→ **EXERCISE OBJECTIVE**: Your answer must be the exact lines from the one holding "The image size" through the end of the entries, with no pictures.
── DATA IN THIS EXERCISE ──
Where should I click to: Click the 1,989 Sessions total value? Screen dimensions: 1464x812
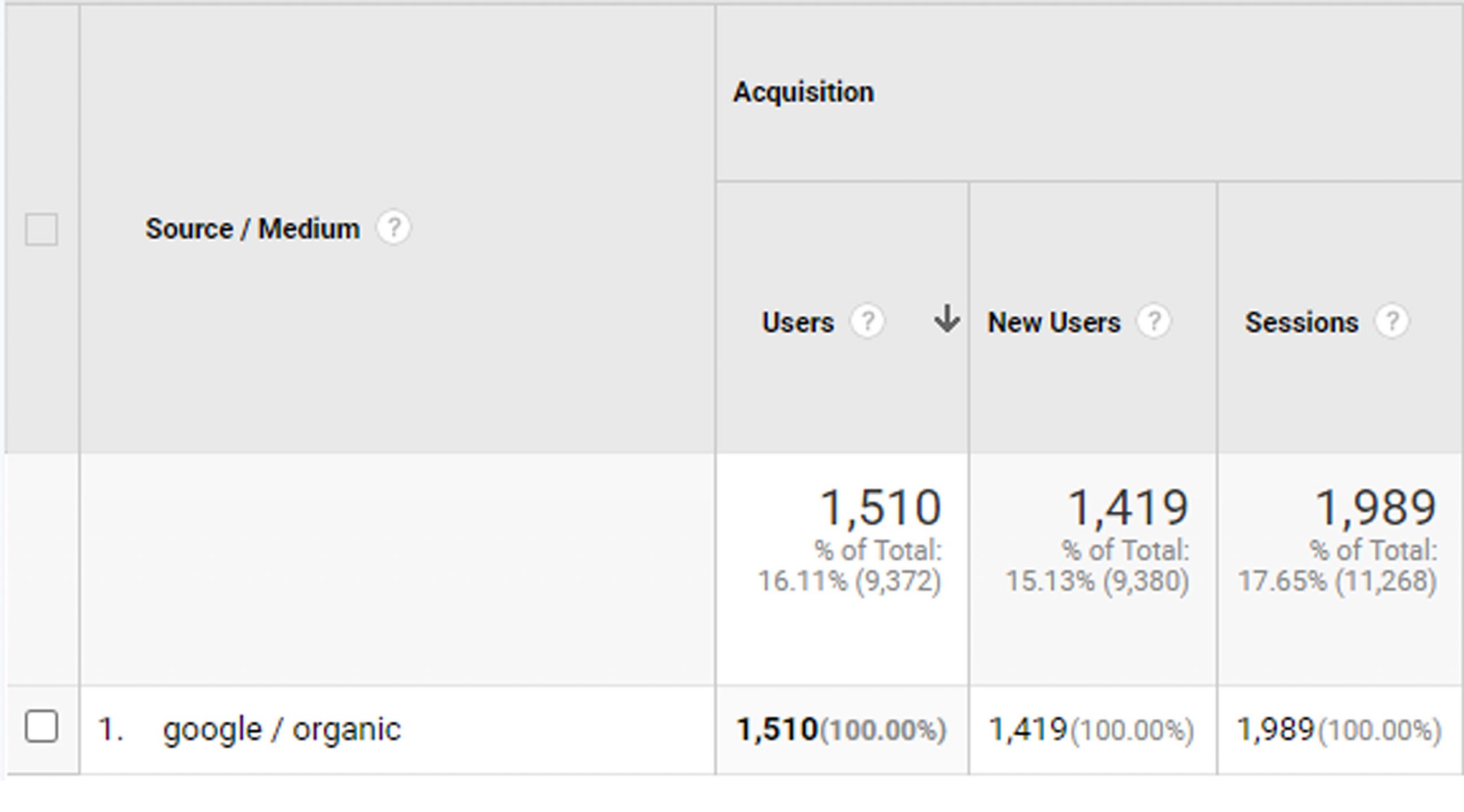(1375, 508)
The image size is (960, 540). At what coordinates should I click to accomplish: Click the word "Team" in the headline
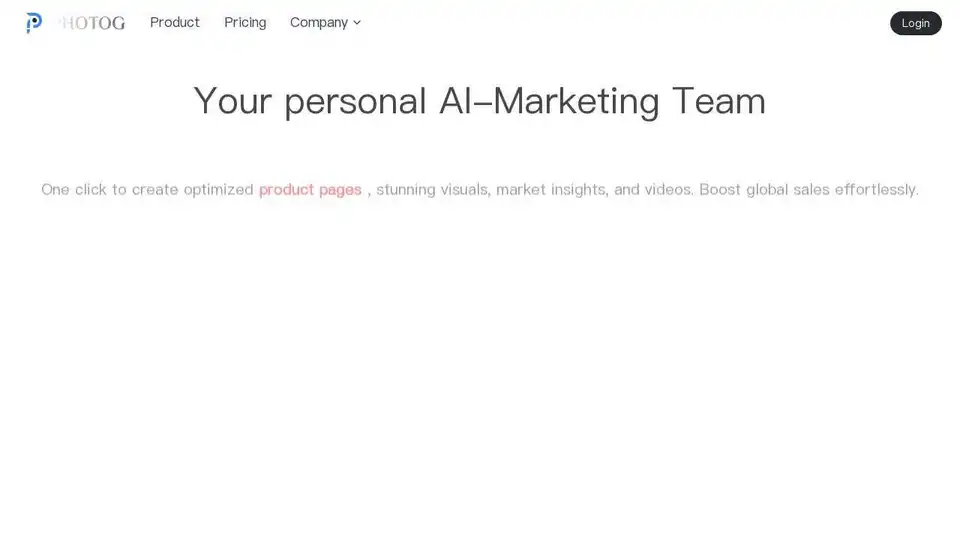pyautogui.click(x=719, y=102)
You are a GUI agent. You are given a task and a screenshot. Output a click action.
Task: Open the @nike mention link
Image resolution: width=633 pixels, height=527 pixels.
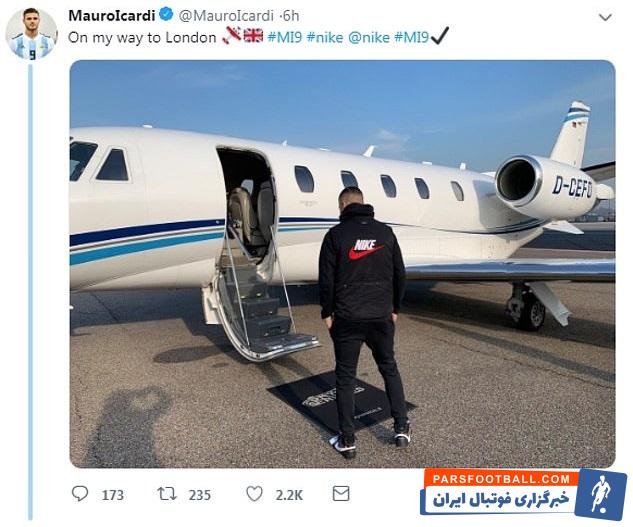pos(369,37)
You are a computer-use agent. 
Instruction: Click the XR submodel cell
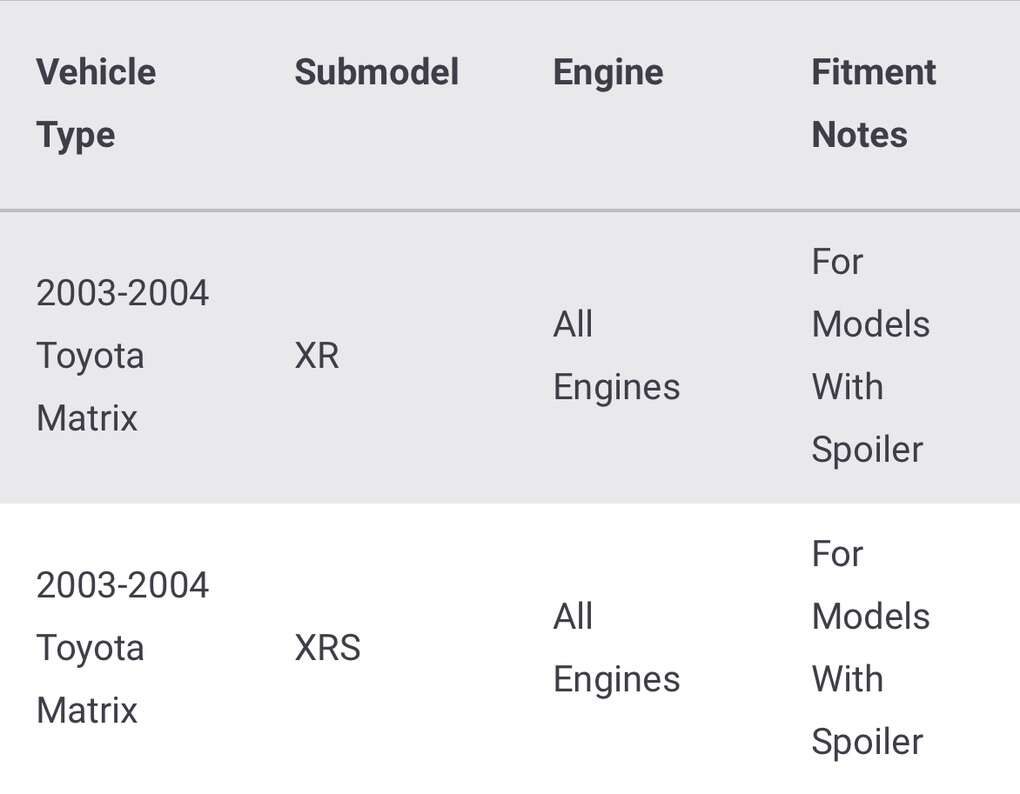point(317,355)
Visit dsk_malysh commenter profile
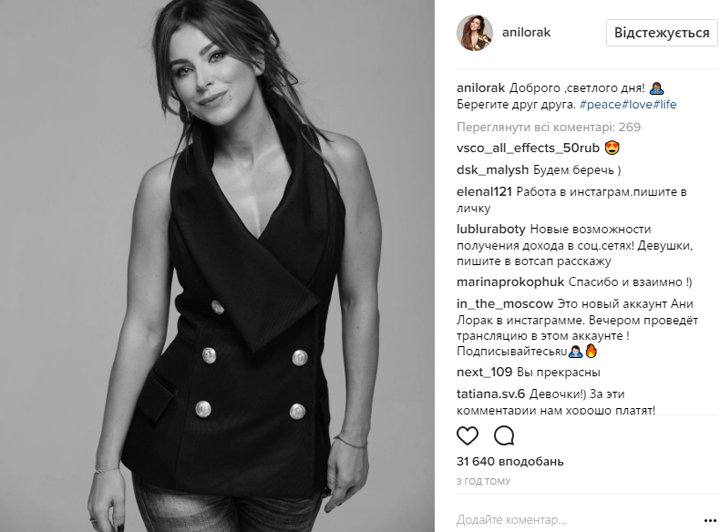720x532 pixels. [x=493, y=170]
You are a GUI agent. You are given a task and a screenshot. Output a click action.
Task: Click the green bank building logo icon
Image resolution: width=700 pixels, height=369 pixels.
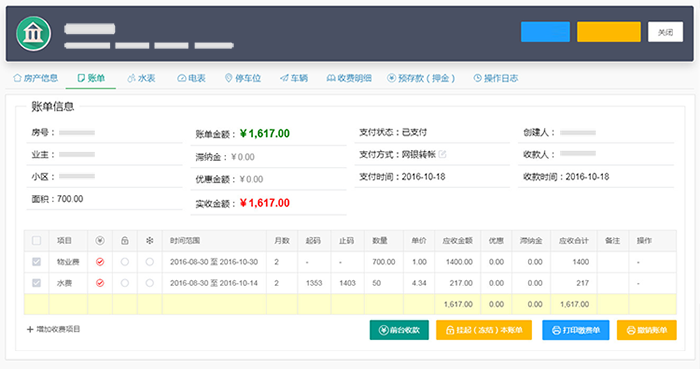tap(33, 33)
───
→ **ANSWER**:
The image size is (960, 540). At what coordinates should I click to accomplish: Click the word "Team" in the headline
pyautogui.click(x=719, y=102)
You are a GUI agent. You are given a task and a screenshot. Output a click action.
Task: Open the @nike mention link
Image resolution: width=633 pixels, height=527 pixels.
pos(369,37)
You are a computer-use agent. 
Instruction: Click the XR submodel cell
point(317,355)
Visit dsk_malysh commenter profile
720x532 pixels. [x=493, y=170]
You are a GUI agent. You are given a task and a screenshot. Output a click action.
Task: Click the green bank building logo icon
Image resolution: width=700 pixels, height=369 pixels.
tap(33, 33)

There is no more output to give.